Problem requirements
From the entries below, copy out every line with "This" in it.

----- Data

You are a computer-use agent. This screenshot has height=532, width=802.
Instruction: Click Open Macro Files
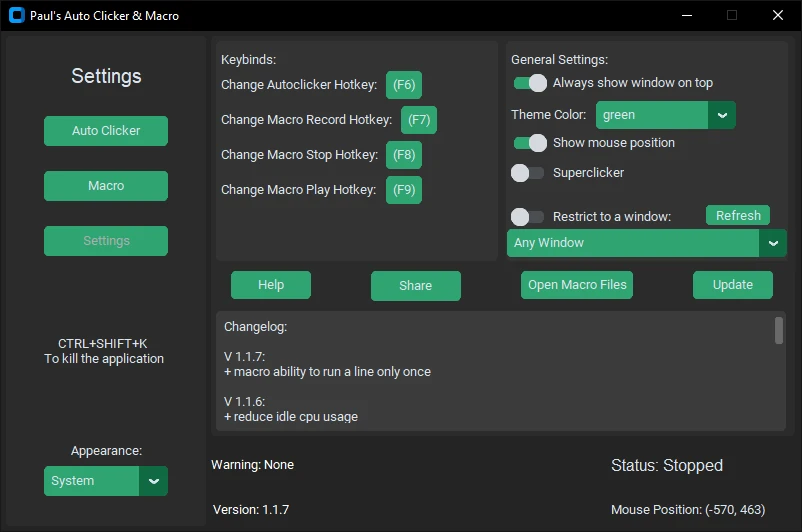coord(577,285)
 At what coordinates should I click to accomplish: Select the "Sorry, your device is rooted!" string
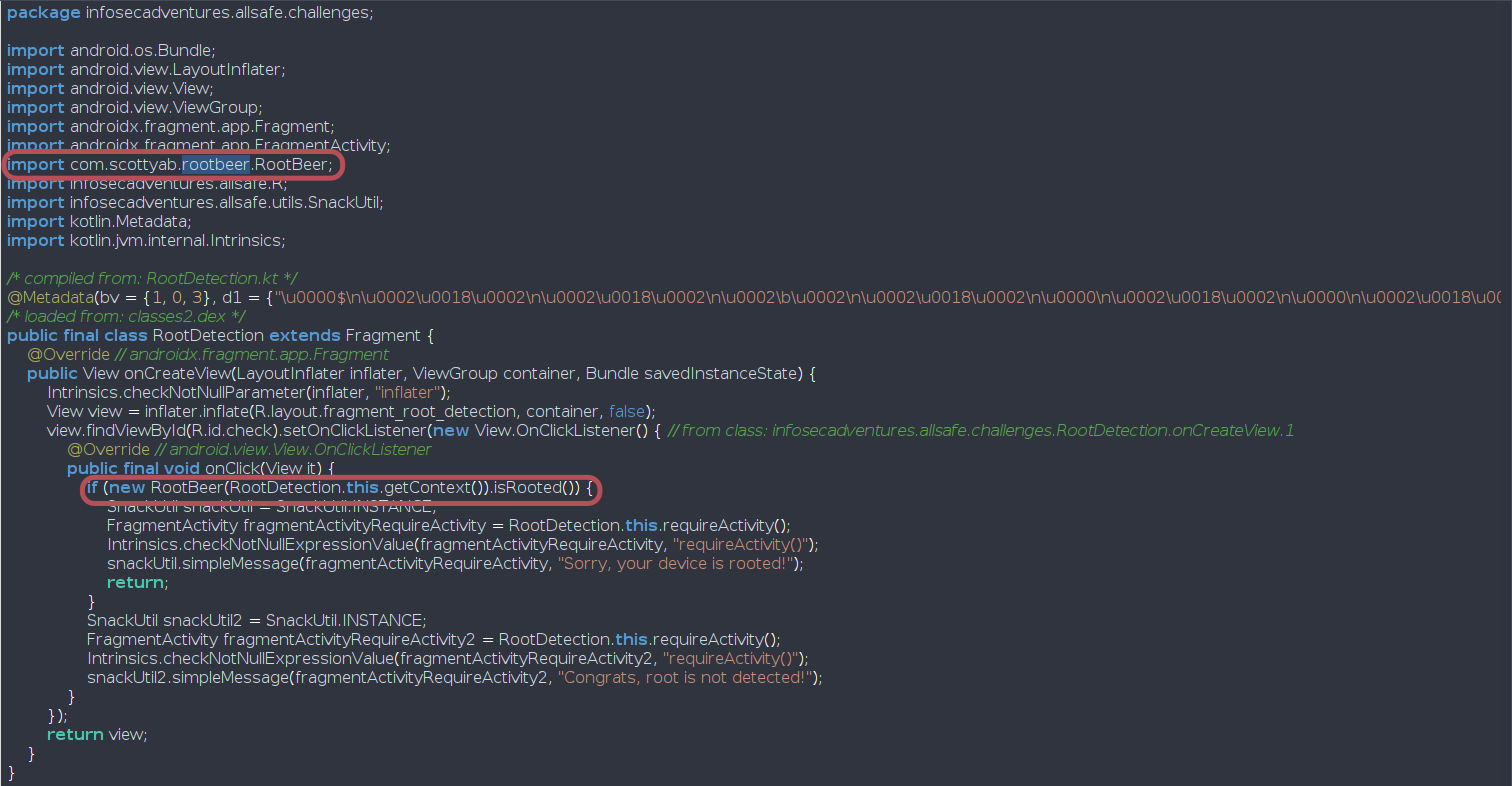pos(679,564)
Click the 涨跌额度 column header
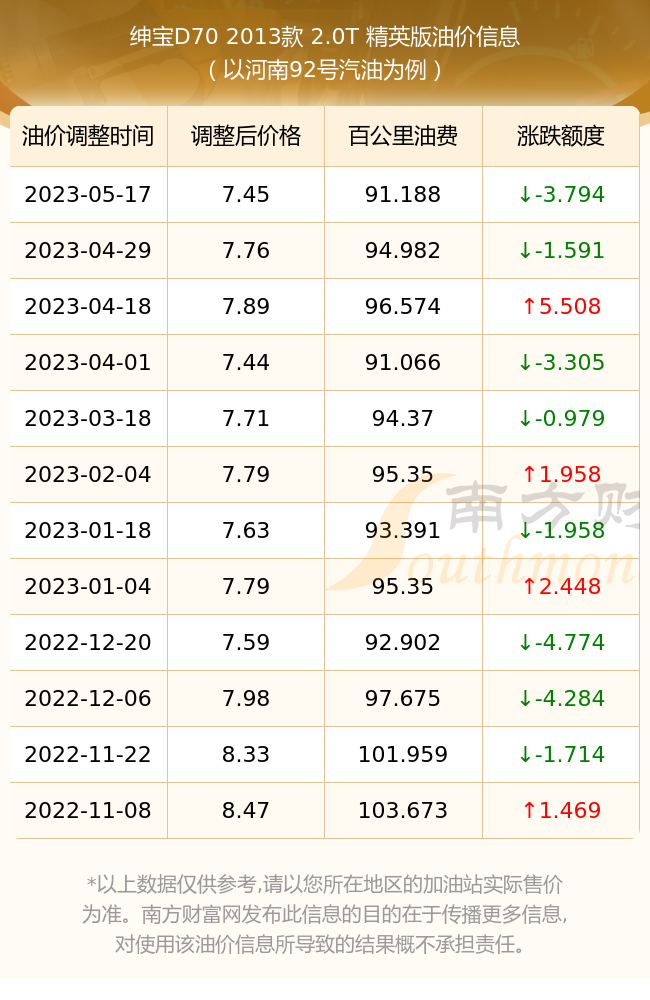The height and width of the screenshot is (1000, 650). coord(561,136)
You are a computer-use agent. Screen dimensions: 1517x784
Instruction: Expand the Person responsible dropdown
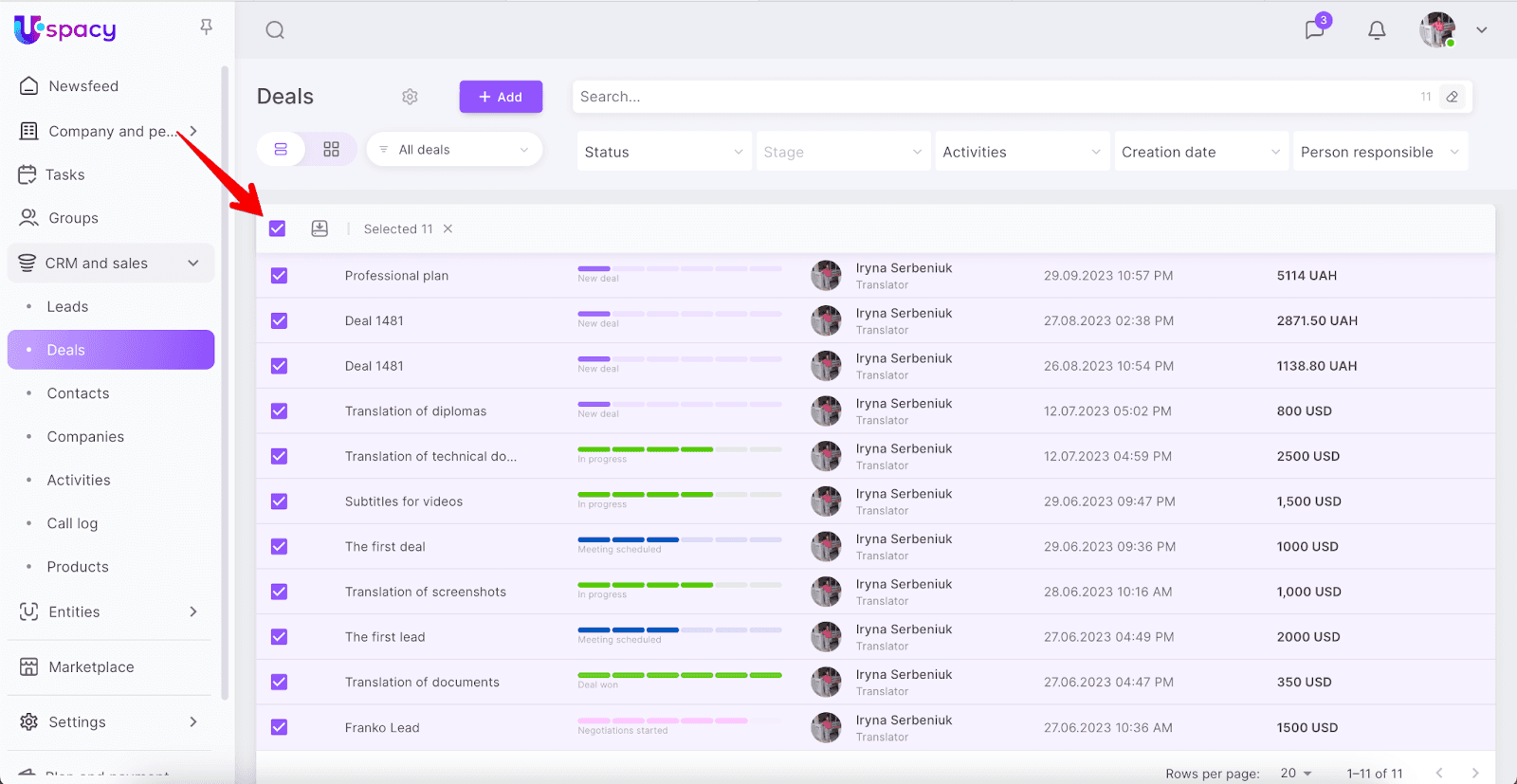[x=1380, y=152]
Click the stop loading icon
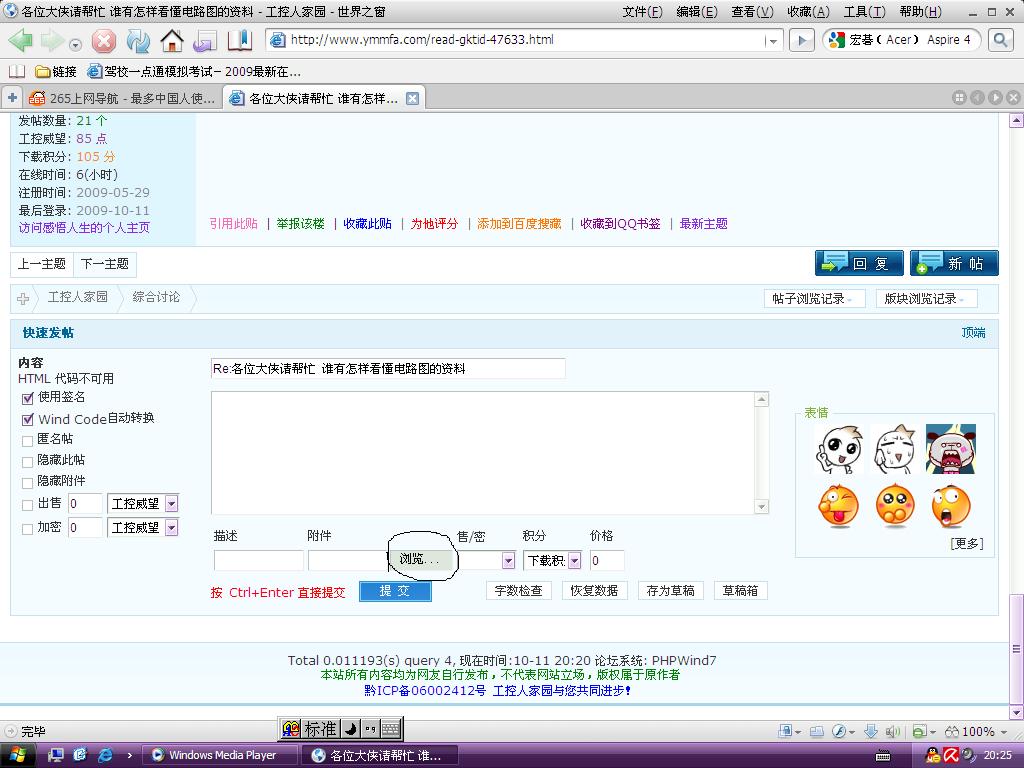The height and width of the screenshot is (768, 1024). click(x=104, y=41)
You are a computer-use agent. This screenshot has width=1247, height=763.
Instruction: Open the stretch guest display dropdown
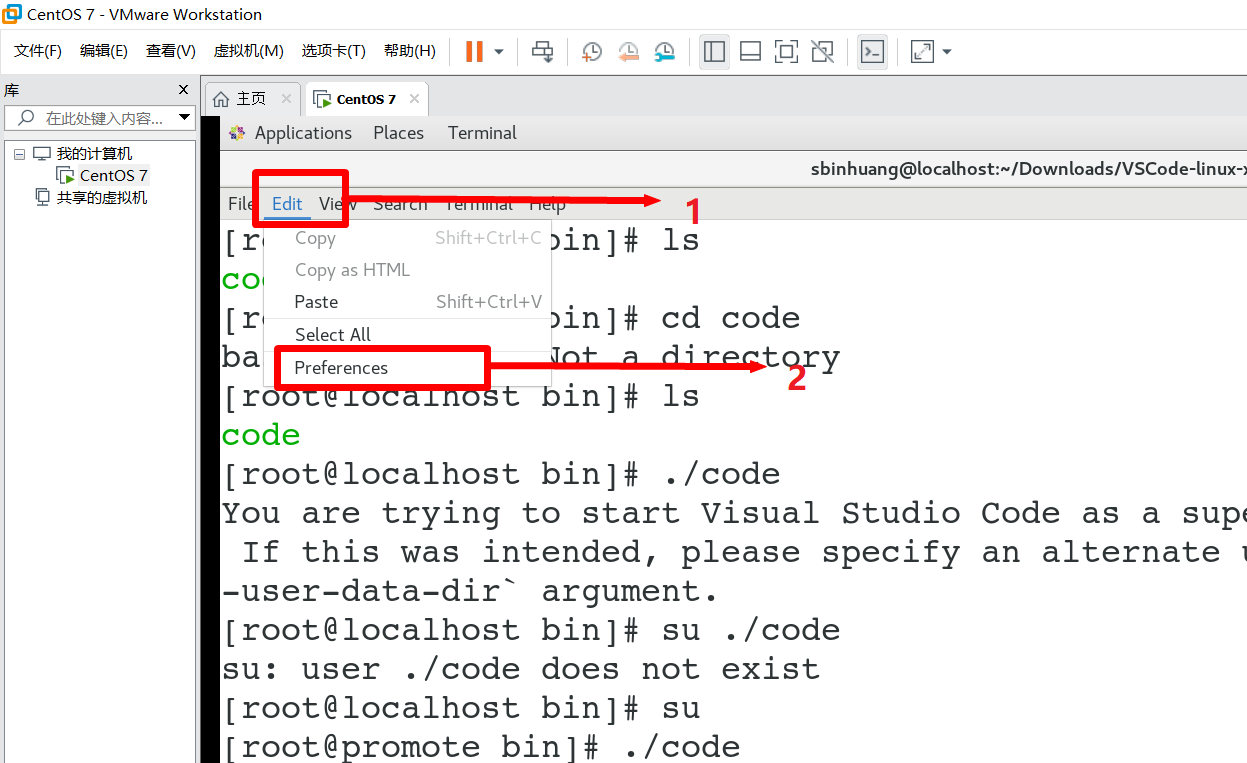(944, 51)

----------

Task output
You are a computer-use agent. This screenshot has height=532, width=802.
You are a computer-use agent. This screenshot has width=1247, height=763.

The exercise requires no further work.